- PRF and PW are tied to a measured target's range and resolution as well as the max range of the radar. A sophisticated radar system that can change modes from searching to tracking or from one search range to another must change its PRF and PW to match the radar's current mode. This is often referred to as mode changes.
- Military radars often employ PRF and PW that are constantly changing to help prevent an enemy from "spooking" the radar (creating a false target). These radar's employ complex highly secret algorithms for constantly varying the PRF and PW. This is often referred to as an agile pulse.
In this post I wanted to cover cover a fairly low cost solution for continuously capturing these parameters for verifying an agile PRF/PW algorithm, analyzing pulse noise from one mode to the next, or verifying tolerances from one pulse signal change to another. The solution is made up of a simple RF power detector and one or two gap-free sampling universal counters like the 53230A. The power detector is used to strip off the RF carrier and just output the pulse signal. The gap-free sampling counter or counters are then used to make the needed continuous timing measurements on the pulse signal. Why gap-free sampling counter?
- Counters provide high accuracy and high resolution timing measurements.
- Gap-free means no pulses will be skipped so you can get a complete and continuous picture of a group of pulses.
- Since counters are just making timing measurements with the edge event of a signal, you can capture a large amount of continuous pulse data with less memory and simpler post processing compared to an instrument that is digitizing the entire pulse signal. For instance the 53230A can store up to 1 million readings. There is not many scopes out there that can store 1 million digitized pulses in memory.
- Finally counters are low cost compared to RF / high speed digitizing instruments
As I mentioned above you may want to use one or two counters. You only need one if you are just interested in capturing one of the pulse parameters at once. The one counter based solution can be seen below.
The counter in the above figure is set for timestamped measurements which returns the time from positive signal edge to positive signal edge or negative signal edge to negative signal edge. Using the counter for timestamped measurements in this application returns the pulse repetition interval (PRF) from pulse to pulse. The PRF can them be obtained by inverting each reading. Below is an example measurement of an agile PRF signal using the setup above.
The below setup uses two counters to capture both PRF and PW simultaneously. One counter is used in timestamp mode for capturing the PRI and the other is making PW measurements.
In the above setup, after the pulse parameter measurements are made on the desired set of pulses some simple software can be used to post process and combine the timing measurement data to give you a PRF, PRI, PW, and the duty cycle of each pulse in the set.

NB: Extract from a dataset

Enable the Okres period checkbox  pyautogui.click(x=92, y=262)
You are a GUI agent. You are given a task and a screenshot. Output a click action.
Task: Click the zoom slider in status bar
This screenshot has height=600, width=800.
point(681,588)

Depending on the gap-free sampling counter you use, it may not measure the first couple of leading pulses from the set. This is because the counter may need to set the right input conditioning and edge leveling before the timing measurements can start. Also if you are using two different measurement modes in the counter, such as timestamps and PW, each mode may skip a different amount of leading pulses which you will need to know when using two counters in parallel to properly align your measurement. Finally, you want to be sure you use a high quality RF power detector for this type of test. Using a low quality detector can lead to carrier noise on the output pulse signal, which can really lower your measurement accuracy.